Research on Local Dynamic Path Planning Method for Intelligent Vehicle Lane-Changing

School of Automotive and Traffic Engineering, Jiangsu University, ZhenJiang 212013, China

Correspondence should be addressed to Teng Zhang; moc.qq@782125268

Received 18 December 2018; Accepted 27 February 2019; Published 24 March 2019

Academic Editor: Hocine Imine

Copyright © 2019 Zhi-qiang Liu et al. This is an open access article distributed under the Creative Commons Attribution License, which permits unrestricted use, distribution, and reproduction in any medium, provided the original work is properly cited.

Abstract

A local dynamic path planning method is proposed to compensate for the lack of consideration of the movement state of surrounding vehicles, the poor comfort, and the low traffic efficiency when the existing vehicle changes lanes automatically. Firstly, the cubic polynomial is predefined, and the optimal track path is solved. According to the real-time information of environment perception, the model is continuously modified by acquiring real-time information in the course of path planning, and the regional safety of the vehicle is realized. The Carsim and simulink simulation results and actual vehicle verification show that, compared with the traditional nondynamic research method, this method can effectively solve the problem that the vehicle speed variation and the sudden intrusions of the vehicle leading to the compulsory operation of the vehicle during the course of lane-changing. The safety is also improved. In order to ensure the vehicle comfort and stability, the lane-changing time is shortened by 20%, and the efficiency of lane-changing is improved obviously.

1. Introduction

According to the data analysis of traffic accident research in Germany, in rear-end accidents, 80 percent of drivers did not use lane-changing method to avoid collisions. Among them, 24% of accidents can be avoided by changing lanes [1]. In order to reduce the traffic accidents caused by changing lanes, scholars at home and abroad have done a lot of research on it [2].
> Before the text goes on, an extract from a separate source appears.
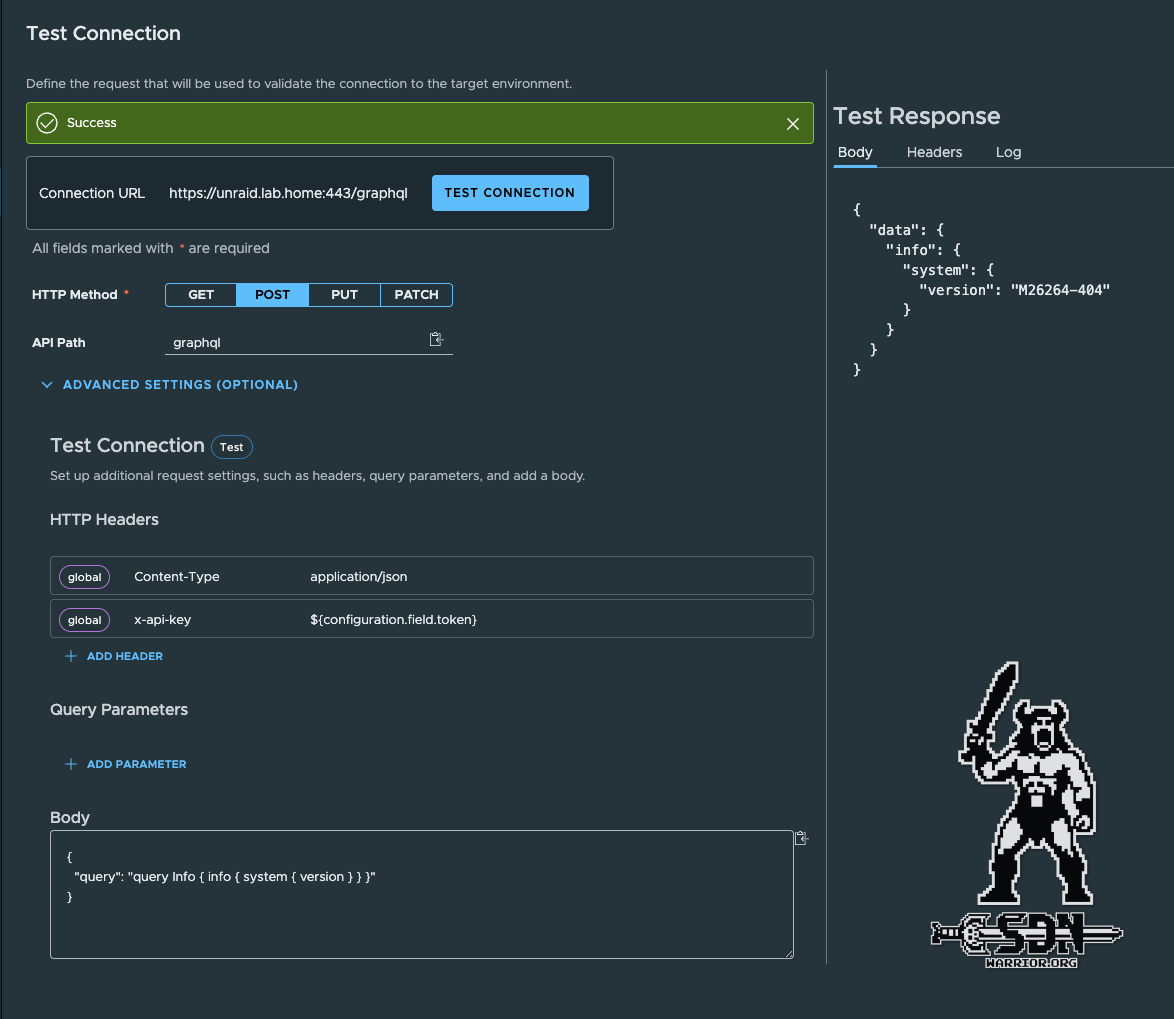Select the GET HTTP method
The width and height of the screenshot is (1174, 1019).
(201, 295)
In [3], the researchers used the fusion of deterministic algorithm and nondeterministic algorithm with neural network to solve the obstacle avoidance problem of mobile robot and carried out computer simulation. However, little consideration was given to the dynamic environment and the experimental results of the actual physical model were not given. In [4], a hybrid Fuzzy-WDO algorithm was proposed to solve the navigation and collision avoidance problems of mobile robots in unknown static and dynamic environments. The simulation results were favourable, but the actual experimental results were not given. In [5], the research on motion planning of wheeled robots with various heuristic techniques was summarized in the past twenty years, and the solutions to key problems were shared. However, it was difficult for these methods to find the optimal solution due to the large amount of calculation. The trapezoidal acceleration model is used to design the track changing path in the process of track lane-changing. This method only considered the kinematics and dynamics of the vehicle itself and did not consider the influence of the surrounding vehicle on tracking lane changes, and the change model was not flexible [69]. In [1012], considering the dynamic target position and road boundary, the artificial potential energy field was used to plan the road, and the simulation was carried out, and the simulation results were satisfactory. But the artificial potential energy field model could not solve the problems of local minima and the target could not reach. It could only be used in special scenarios but not in most cases. The local path planning based on polynomial in literature [13, 14] could satisfy the situation that there was only one stationary vehicle in front of the track changing process without considering the influence of other vehicle state changes during the course of lane-changing. The existing research based on polynomial track path method was only calculated at the starting point of lane change, and it can not guarantee the safety of whole process. At present, the research of static path planning is mainly aimed at two vehicles with zero heading angle in the same straight lane, ignoring the influence of environmental conditions, so the practicability is not high [15]. At present, dynamic path planning mainly relies on empirical formula [16, 17], which makes it difficult to obtain the optimal path and inflexible lane-changing model.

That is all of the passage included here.